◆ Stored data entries
+---+

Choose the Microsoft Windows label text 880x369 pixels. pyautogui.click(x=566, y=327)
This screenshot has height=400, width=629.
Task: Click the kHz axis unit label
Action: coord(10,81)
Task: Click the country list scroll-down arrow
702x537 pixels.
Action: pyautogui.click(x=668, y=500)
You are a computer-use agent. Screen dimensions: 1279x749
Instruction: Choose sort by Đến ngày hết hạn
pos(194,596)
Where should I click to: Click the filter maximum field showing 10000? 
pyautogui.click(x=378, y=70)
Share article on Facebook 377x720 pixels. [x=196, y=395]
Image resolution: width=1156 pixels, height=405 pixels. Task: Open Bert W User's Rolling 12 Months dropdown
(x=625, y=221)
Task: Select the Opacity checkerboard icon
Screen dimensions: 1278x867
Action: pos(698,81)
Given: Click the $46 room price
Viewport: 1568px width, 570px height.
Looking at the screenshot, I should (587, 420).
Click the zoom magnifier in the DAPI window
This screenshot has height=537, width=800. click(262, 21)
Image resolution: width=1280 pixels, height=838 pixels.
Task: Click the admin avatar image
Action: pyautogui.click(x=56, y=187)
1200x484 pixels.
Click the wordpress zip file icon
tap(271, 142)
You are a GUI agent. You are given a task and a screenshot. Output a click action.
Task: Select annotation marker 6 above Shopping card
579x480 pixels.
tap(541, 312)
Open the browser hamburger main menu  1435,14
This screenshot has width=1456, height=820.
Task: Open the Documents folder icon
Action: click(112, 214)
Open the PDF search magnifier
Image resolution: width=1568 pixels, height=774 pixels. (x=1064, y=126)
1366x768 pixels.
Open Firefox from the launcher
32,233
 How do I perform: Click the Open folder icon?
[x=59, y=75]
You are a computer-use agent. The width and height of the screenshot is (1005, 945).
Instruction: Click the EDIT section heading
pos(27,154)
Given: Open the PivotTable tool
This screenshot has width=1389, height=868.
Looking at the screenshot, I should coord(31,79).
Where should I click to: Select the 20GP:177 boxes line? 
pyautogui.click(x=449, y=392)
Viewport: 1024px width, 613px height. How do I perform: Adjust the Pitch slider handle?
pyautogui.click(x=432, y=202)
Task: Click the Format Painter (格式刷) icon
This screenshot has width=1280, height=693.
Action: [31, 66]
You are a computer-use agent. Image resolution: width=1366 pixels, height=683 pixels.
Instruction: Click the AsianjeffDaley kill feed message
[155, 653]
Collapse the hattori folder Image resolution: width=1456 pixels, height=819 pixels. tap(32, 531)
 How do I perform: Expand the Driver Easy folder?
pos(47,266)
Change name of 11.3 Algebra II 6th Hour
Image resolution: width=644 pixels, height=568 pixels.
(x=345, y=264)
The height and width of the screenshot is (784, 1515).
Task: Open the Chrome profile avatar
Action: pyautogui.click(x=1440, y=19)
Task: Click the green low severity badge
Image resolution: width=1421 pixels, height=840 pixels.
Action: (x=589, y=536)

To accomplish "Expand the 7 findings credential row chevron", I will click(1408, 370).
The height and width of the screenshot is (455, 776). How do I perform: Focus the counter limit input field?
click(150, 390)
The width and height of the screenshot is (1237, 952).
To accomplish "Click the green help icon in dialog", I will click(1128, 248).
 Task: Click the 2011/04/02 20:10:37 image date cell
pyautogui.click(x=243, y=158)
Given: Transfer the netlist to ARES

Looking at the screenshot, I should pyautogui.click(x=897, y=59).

+---+

◆ Exercise requirements
Which lines above contain the word "will"? Show each of them.

◆ Response
To accomplish "Expand the 7 findings credential row chevron", I will click(1408, 370).
To accomplish "Click the green help icon in dialog", I will click(1128, 248).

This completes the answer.